Catholic Priest Beaten and Arrested Amid Protests in Cuba

By David Ramos


CNA—Father Castor Álvarez was beaten and arrested in Camagüey while he was defending young protesters amid protests of Cuba’s communist government on Sunday.

Protests took place across the island July 11.

According to information confirmed by CNA’s sister agency, ACI Prensa, the priest is being held at the Montecarlo police station in Camagüey, accused of public disorder.

It became known July 12 that the government wants to process the priest for 96 hours for various charges. According to a source related to the Church in Cuba, Archbishop Wilfredo Pino Estevez of Camagüey “tried to see him this morning. He was called later when he was in the Archdiocese so that he went back to the police station”. The source also said that young Catholic people arrested yesterday from Camagüey and Florida, nearly 30 miles northwest of Camagüey, “are still imprisoned”.

Priests, religious sisters and lay people scheduled a peaceful demonstration from 8:00 a.m. July 12 before the police station to demand the freedom of Father Álvarez.
 
Father Rolando Montes de Oca, a priest of the Archdiocese of Camagüey, told ACI Prensa that “there are, in fact, several elements that help to understand” the origin of the protests.
 
“The economic situation in this moment is complicated and it has aggravated much more with an economic maneuver that the government made at the beginning of the year, called economic reordering or something like that, that in the end has made life much more difficult,” the priest said.
 
“Inflation is huge and basic necessities like food have become very difficult to get.
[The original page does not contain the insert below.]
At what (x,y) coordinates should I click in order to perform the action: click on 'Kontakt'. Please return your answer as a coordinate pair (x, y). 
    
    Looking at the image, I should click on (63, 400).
There is a very bad situation of material poverty,” he said.
 
Father Montes de Oca also said that besides the economic crisis, there is great suffering because of the COVID-19 pandemic: “We are in the midst of the COVID-19 crisis. There is a lot of information about people dying, people that do not receive medical attention. Hospitals are collapsed. We see images of sick people in corridors, even on stretchers on the floor”.
 
The priest also said that “there is a tremendous lack of medicines. Many people do not have a pain reliever. For instance, there are no aspirins. We are not talking about high-end drugs. Nobody has them. They are practically non-existent, sometimes there aren’t even in hospitals.”

 

The priest said that “there has been a lot of pressure inside the pot and this has exploded”.

“This that is happening in Cuba is unique, at least in the last six decades. I’m 40 years old and I had never seen something like this: all the protests and all the violent repression of the government”.
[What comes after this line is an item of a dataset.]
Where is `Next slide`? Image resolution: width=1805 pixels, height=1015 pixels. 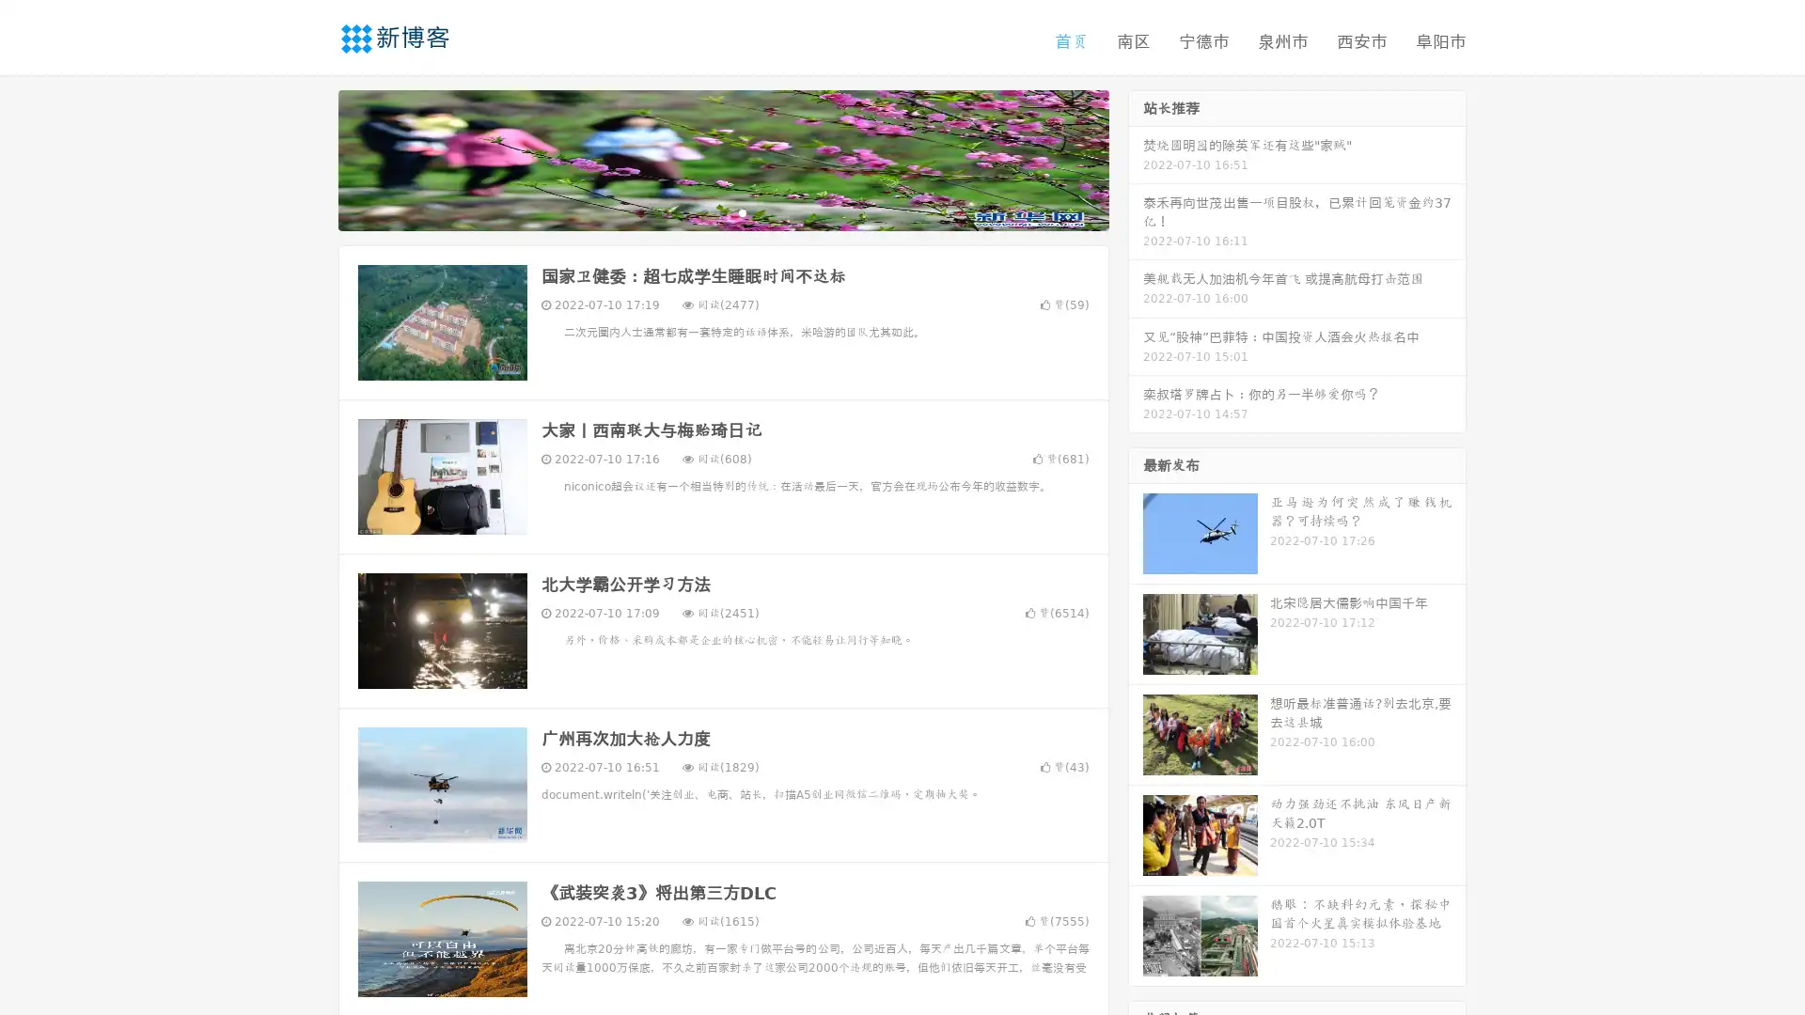
Next slide is located at coordinates (1135, 158).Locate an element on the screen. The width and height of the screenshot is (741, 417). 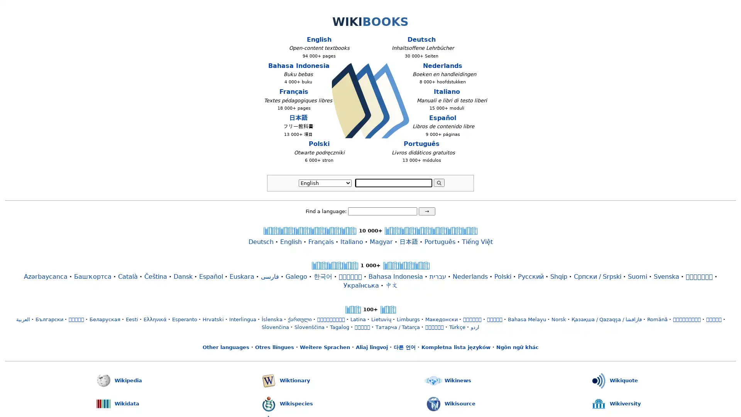
Search is located at coordinates (439, 183).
“The president has spoken on national TV and has said that the order to fight has been given and we are ready for anything”.
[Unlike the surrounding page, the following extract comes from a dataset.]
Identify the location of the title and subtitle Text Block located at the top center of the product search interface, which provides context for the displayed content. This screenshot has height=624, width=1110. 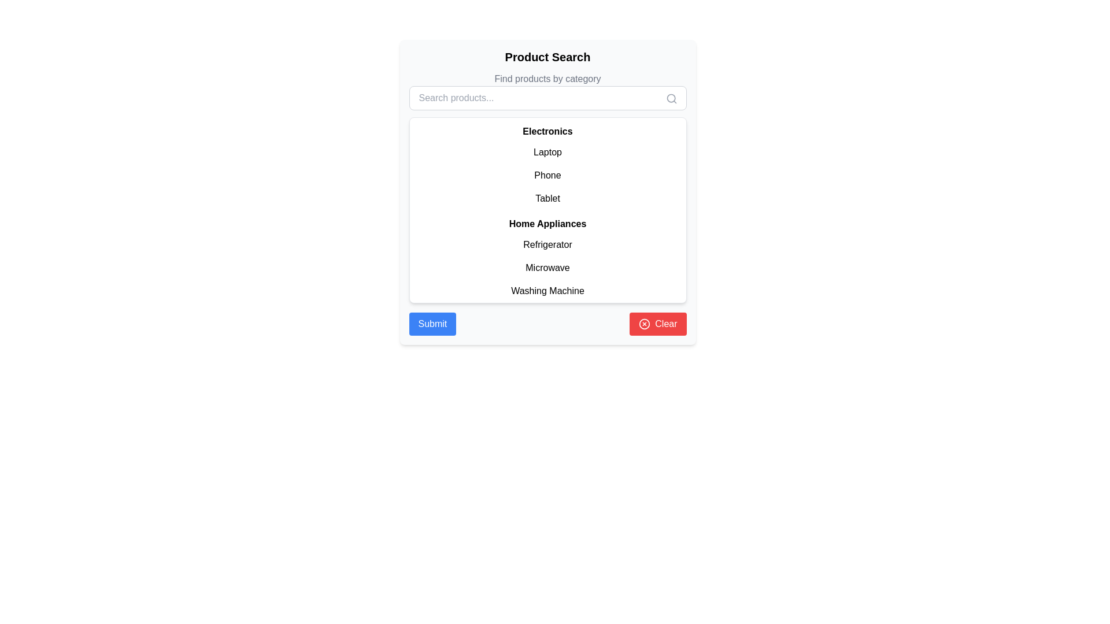
(547, 67).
“He has obviously blamed the United States for the whole situation Cuba is going through and he has said that we must go against these protesters and has called on all communist forces to go against the protesters with everything”, the priest said.

“And yes, there has been a lot of violence against the protesters, who were peaceful“.

President Miguel Díaz-Canel on July 11 called “all the revolutionaries to take the streets to defend the revolution everywhere”.

“We are not going to hand over the sovereignty of our country,” the president said, adding that “the order to fight has been given, the revolutionaries should go out to the streets.”

In God’s hands: Hope and Pray

Father Montes de Oca said that “I don’t know what is going to happen or where we are going with all this. I wish something good could happen but I don’t know”.

“I hope that God puts his hand and in the end peace and justice triumph,” he said.

Communist rule in Cuba was established soon after the conclusion of the Cuban Revolution in 1959, which ousted the authoritarian ruler Fulgencio Batista.

Under communism churches and schools were closed, and priests were exiled or assigned to re-education camps. The Church was driven underground until religious tensions in the country began to ease in 1991.